Porto di Co-Ro: Guardia Costiera blocca nave panamense per irregolarità
Gli ispettori del Nucleo Port State Control hanno disposto il fermo amministrativo di una nave panamense che trasportava loppa d’altoforno non conforme agli standard internazionali di sicurezza
CORIGLIANO-ROSSANO - Continua l’attività di controllo in materia di sicurezza della navigazione del naviglio mercantile scalante il porto di Corigliano Calabro, da parte degli uomini della Guardia Costiera.
A seguito di una complessa attività di verifica conclusasi nella tarda serata di ieri, gli ispettori del Nucleo Port State Control della Capitaneria di porto di Corigliano Calabro, hanno disposto il fermo amministrativo di una unità mercantile di bandiera panamense trasportante loppa d’altoforno alla rinfusa risultata non conforme agli standard di sicurezza previsti dalla normativa internazionale, in materia di sicurezza della navigazione.
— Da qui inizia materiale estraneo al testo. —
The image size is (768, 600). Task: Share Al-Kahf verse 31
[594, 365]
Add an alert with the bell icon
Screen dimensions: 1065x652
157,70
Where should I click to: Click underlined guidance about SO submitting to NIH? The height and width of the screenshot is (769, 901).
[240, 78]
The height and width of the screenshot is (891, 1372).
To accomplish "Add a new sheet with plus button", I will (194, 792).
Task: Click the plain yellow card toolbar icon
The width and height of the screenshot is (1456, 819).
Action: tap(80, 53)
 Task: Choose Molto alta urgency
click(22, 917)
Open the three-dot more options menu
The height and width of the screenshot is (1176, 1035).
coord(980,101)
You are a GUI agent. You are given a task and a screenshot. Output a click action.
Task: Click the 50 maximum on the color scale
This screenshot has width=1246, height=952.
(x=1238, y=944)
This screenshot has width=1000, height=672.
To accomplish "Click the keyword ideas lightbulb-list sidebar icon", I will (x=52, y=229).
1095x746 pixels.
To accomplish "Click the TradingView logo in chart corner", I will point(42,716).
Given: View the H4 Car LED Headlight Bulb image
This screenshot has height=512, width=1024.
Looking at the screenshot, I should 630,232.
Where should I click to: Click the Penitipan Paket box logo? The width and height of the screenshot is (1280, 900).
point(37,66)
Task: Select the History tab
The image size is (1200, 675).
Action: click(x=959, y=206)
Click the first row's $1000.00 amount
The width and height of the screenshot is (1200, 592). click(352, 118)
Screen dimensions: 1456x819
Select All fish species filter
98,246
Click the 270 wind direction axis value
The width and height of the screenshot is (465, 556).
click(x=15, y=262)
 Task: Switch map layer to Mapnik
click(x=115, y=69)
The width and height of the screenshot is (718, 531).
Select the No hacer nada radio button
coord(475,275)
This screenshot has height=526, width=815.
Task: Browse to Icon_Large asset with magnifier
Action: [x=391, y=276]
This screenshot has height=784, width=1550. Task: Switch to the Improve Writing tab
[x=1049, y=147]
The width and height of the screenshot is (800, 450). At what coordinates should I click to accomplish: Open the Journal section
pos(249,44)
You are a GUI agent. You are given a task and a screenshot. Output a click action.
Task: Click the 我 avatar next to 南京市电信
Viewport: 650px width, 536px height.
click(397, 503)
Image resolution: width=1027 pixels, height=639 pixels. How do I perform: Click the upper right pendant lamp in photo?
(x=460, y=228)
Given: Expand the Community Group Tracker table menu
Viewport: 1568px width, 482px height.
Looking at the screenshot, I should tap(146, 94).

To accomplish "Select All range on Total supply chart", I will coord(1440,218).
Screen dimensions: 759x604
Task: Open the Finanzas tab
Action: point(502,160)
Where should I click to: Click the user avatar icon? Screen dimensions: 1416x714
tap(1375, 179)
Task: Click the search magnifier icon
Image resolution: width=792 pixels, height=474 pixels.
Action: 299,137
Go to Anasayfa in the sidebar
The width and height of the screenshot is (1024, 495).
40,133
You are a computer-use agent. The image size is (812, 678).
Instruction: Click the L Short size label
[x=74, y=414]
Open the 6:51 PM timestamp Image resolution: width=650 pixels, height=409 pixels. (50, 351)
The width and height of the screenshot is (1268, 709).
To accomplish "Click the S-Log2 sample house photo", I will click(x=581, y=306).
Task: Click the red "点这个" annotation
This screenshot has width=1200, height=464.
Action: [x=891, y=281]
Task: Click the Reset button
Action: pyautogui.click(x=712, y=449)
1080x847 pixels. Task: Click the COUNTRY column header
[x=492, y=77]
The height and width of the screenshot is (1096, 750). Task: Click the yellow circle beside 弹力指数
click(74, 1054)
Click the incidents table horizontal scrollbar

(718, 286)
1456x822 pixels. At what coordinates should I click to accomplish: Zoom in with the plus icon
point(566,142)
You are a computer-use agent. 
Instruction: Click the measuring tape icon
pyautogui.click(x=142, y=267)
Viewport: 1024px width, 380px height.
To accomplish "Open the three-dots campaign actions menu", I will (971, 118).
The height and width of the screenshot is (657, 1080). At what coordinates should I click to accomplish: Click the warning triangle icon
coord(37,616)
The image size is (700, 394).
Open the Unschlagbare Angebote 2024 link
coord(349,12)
L’ispezione, finalizzata a verificare lo stato delle dotazioni di salvataggio, dei sistemi antincendio nonché dell’effettivo livello di addestramento del personale imbarcato, ha fatto emergere una carente rispondenza agli standard internazionali di sicurezza marittima, tanto da richiedere l’emissione di un provvedimento di fermo amministrativo.
Tra le deficienze riscontrate spicca quella relativa all’esercitazione antincendio, i cui esiti non hanno raggiunto gli standard addestrativi minimi richiesti dalle normative internazionali di settore. Infatti, la deficienza riscontrata, diminuirebbe il gradiente di sicurezza in caso di incidente a bordo o sinistro marittimo, il tutto a scapito della salvaguardia della vita umana in mare e della tutela dell’ambiente marino. La nave, con un profilo di rischio elevato così come segnalata dalla banca dati gestita dall’Agenzia Europea di Sicurezza Marittima (European Maritime Safety Agency), denominata “THETIS”, è stata sottoposta ad un approfondito screening di natura tecnica e documentale secondo le modalità previste dalle Direttive Europee. Tutte le irregolarità riscontrate dovranno obbligatoriamente essere risolte altrimenti la nave non potrà ricevere il nulla-osta alla partenza e mollare gli ormeggi.
Il personale della Guardia Costiera, altamente specializzato nel Port State Control, secondo uno specifico programma addestrativo, rappresenta un’eccellenza nel panorama internazionale in materia di verifica del naviglio mercantile. L’attività ispettiva eseguita dai militari della Capitaneria di porto di Corigliano Calabro, nell’ambito del “Controlli dello Stato di Approdo” (Port State Control), continuerà senza sosta per ridurre e contrastare il fenomeno delle navi substandard che scalano il sorgitore di Corigliano Calabro a tutela dell’ambiente marino, dei lavoratori marittimi e della sicurezza della navigazione.